Louise Bourgeois. No. 5 of 14 from the installation set À l’Infini. 2008. Soft ground etching, with selective wiping, watercolor, gouache, pencil, colored pencil, and watercolor wash additions, 40 × 60" (101.6 × 152.4 cm). The Museum of Modern Art, New York. Purchased with funds provided by Agnes Gund, Marie-Josée and Henry R. Kravis, Marlene Hess and James D. Zirin, Maja Oeri and Hans Bodenmann, and Katherine Farley and Jerry Speyer, and Richard S. Zeisler Bequest (by exchange). © 2017 The Easton Foundation/Licensed by VAGA, NY

“I like to be a glass house. There is no mask in my work.”

Louise Bourgeois

Born in Paris in 1911, Louise Bourgeois was raised by parents who ran a tapestry restoration business. A gifted student, she also helped out in the workshop by drawing missing elements in the scenes depicted on the tapestries. During this time, her father carried on an affair with Sadie Gordon Richmond, the English tutor who lived in the family house. This deeply troubling—and ultimately defining—betrayal remained a vivid memory for Bourgeois for the rest of her life. Later, she would study mathematics before eventually turning to art. She met Robert Goldwater, an American art historian, in Paris and they married and moved to New York in 1938. The couple raised three sons.

Problem:
Write out the whole Louise Bourgeois text above, word for word and with nothing changed.

Study material:
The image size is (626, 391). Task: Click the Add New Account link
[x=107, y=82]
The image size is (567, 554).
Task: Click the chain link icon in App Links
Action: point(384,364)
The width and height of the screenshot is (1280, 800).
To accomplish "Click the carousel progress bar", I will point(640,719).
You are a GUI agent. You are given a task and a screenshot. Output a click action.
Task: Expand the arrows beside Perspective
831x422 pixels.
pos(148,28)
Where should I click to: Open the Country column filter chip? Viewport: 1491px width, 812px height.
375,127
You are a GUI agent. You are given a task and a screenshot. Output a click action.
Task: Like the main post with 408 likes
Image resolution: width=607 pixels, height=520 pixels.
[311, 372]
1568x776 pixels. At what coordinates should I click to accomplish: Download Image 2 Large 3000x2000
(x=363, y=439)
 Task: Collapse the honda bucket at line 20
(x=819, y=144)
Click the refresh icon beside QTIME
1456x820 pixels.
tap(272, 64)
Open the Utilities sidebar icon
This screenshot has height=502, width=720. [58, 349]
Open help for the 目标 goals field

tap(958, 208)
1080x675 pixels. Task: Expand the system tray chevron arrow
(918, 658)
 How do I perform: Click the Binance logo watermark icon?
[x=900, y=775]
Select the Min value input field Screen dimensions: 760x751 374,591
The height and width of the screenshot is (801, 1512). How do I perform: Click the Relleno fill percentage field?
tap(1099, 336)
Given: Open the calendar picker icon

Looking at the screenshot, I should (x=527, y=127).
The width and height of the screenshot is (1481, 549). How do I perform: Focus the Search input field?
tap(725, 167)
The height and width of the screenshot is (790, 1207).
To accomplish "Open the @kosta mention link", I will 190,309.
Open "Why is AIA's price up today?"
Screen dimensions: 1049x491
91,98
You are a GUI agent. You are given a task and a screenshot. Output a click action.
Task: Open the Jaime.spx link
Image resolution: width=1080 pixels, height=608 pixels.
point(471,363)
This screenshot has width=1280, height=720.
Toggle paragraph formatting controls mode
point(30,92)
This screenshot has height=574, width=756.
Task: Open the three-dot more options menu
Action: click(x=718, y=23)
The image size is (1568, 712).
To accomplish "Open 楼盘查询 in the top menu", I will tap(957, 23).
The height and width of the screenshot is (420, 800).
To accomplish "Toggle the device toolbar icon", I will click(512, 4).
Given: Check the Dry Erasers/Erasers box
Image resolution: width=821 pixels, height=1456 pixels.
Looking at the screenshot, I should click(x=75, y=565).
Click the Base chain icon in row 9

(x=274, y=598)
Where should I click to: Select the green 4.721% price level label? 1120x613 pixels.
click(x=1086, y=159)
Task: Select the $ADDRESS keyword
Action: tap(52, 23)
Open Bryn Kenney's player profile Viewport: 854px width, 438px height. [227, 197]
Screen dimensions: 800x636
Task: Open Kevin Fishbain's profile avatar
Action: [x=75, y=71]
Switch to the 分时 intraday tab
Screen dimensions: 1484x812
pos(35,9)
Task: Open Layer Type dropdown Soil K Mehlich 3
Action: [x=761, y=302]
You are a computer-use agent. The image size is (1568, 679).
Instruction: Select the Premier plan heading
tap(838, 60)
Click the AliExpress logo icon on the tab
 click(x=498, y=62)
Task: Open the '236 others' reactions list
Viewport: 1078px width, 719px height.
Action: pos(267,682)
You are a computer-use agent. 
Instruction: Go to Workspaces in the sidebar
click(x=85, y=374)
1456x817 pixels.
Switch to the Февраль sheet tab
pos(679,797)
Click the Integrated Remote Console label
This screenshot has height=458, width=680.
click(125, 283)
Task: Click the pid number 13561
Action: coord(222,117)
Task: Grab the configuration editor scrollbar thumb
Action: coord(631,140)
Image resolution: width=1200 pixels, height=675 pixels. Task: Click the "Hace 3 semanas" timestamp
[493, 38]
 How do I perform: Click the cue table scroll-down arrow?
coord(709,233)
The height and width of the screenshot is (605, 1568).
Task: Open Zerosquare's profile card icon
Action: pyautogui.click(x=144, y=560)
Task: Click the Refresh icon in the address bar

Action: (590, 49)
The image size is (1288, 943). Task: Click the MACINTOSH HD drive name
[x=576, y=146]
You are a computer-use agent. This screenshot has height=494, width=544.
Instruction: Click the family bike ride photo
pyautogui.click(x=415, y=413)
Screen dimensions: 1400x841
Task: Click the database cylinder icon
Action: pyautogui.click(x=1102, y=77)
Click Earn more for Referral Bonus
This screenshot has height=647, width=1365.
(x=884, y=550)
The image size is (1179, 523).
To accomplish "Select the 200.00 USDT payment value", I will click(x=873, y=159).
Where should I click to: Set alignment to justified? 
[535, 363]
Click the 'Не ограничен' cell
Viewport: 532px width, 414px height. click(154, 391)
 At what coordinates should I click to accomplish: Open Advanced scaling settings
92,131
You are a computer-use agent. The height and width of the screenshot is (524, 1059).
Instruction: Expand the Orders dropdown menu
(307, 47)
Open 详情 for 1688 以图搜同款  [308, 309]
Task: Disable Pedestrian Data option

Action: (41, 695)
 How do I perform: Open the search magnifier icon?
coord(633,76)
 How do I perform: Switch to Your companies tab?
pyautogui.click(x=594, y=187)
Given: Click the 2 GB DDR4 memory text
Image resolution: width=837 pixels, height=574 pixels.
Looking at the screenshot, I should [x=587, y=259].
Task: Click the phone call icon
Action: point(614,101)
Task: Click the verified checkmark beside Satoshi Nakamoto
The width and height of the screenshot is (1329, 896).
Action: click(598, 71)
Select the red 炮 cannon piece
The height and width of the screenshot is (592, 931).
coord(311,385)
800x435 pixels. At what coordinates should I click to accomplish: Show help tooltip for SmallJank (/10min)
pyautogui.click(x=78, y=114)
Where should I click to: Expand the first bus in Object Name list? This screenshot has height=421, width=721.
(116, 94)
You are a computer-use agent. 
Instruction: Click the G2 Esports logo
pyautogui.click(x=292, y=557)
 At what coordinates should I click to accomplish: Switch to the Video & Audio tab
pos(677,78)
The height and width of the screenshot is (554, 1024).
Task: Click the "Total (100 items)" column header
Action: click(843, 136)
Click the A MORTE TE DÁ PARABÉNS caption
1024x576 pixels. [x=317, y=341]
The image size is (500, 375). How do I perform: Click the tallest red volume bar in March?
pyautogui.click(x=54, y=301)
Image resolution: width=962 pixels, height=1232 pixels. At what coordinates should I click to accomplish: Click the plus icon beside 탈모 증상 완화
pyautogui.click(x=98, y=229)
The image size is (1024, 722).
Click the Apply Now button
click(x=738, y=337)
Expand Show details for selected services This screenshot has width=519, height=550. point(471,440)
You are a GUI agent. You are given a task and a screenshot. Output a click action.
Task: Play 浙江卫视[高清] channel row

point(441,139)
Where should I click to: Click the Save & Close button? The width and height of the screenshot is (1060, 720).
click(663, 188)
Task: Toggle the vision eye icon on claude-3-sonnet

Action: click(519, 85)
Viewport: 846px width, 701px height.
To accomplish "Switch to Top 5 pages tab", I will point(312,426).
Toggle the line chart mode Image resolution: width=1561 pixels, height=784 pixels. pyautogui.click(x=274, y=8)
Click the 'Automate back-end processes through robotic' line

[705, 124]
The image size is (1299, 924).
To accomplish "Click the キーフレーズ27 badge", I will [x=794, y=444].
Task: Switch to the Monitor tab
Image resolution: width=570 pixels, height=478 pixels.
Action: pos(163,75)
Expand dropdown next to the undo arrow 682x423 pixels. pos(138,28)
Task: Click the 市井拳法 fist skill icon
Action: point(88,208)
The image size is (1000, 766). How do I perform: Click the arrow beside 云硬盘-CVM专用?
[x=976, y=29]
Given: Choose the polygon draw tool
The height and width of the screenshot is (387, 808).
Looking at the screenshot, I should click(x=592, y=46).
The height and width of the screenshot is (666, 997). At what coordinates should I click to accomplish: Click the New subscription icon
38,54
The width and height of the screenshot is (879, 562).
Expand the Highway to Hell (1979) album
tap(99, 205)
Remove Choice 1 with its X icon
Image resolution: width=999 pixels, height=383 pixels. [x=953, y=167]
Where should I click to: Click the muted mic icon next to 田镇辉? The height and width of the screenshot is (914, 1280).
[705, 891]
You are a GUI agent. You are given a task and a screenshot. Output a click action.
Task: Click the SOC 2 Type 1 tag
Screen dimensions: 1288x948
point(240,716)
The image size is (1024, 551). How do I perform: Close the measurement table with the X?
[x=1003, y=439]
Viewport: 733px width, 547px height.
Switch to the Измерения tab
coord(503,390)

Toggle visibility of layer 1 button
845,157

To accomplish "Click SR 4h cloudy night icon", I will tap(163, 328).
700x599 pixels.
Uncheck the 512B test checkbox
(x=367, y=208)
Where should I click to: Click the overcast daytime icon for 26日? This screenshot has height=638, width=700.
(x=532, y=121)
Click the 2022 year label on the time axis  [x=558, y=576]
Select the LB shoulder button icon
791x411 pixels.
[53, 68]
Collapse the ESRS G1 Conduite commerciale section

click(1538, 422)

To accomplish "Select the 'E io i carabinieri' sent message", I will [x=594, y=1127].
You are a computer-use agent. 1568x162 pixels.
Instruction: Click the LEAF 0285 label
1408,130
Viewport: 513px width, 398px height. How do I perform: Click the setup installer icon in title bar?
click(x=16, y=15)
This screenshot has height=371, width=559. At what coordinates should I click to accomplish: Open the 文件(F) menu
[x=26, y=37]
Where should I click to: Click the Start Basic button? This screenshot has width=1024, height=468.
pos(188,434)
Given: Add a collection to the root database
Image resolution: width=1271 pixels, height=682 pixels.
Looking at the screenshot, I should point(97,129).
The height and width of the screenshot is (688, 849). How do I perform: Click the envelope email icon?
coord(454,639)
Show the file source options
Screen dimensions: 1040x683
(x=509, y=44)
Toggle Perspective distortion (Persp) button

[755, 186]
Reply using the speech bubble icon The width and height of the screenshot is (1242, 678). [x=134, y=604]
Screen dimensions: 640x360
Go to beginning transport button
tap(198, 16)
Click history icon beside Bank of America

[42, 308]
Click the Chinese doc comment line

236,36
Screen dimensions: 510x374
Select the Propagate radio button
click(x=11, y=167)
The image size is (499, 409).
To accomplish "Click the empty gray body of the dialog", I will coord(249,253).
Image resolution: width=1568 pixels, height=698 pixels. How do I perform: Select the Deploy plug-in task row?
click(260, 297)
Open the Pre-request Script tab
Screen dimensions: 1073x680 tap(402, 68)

Finished exercise:
Louise Bourgeois. No. 5 of 14 from the installation set À l’Infini. 2008. Soft ground etching, with selective wiping, watercolor, gouache, pencil, colored pencil, and watercolor wash additions, 40 × 60" (101.6 × 152.4 cm). The Museum of Modern Art, New York. Purchased with funds provided by Agnes Gund, Marie-Josée and Henry R. Kravis, Marlene Hess and James D. Zirin, Maja Oeri and Hans Bodenmann, and Katherine Farley and Jerry Speyer, and Richard S. Zeisler Bequest (by exchange). © 2017 The Easton Foundation/Licensed by VAGA, NY

“I like to be a glass house. There is no mask in my work.”

Louise Bourgeois

Born in Paris in 1911, Louise Bourgeois was raised by parents who ran a tapestry restoration business. A gifted student, she also helped out in the workshop by drawing missing elements in the scenes depicted on the tapestries. During this time, her father carried on an affair with Sadie Gordon Richmond, the English tutor who lived in the family house. This deeply troubling—and ultimately defining—betrayal remained a vivid memory for Bourgeois for the rest of her life. Later, she would study mathematics before eventually turning to art. She met Robert Goldwater, an American art historian, in Paris and they married and moved to New York in 1938. The couple raised three sons.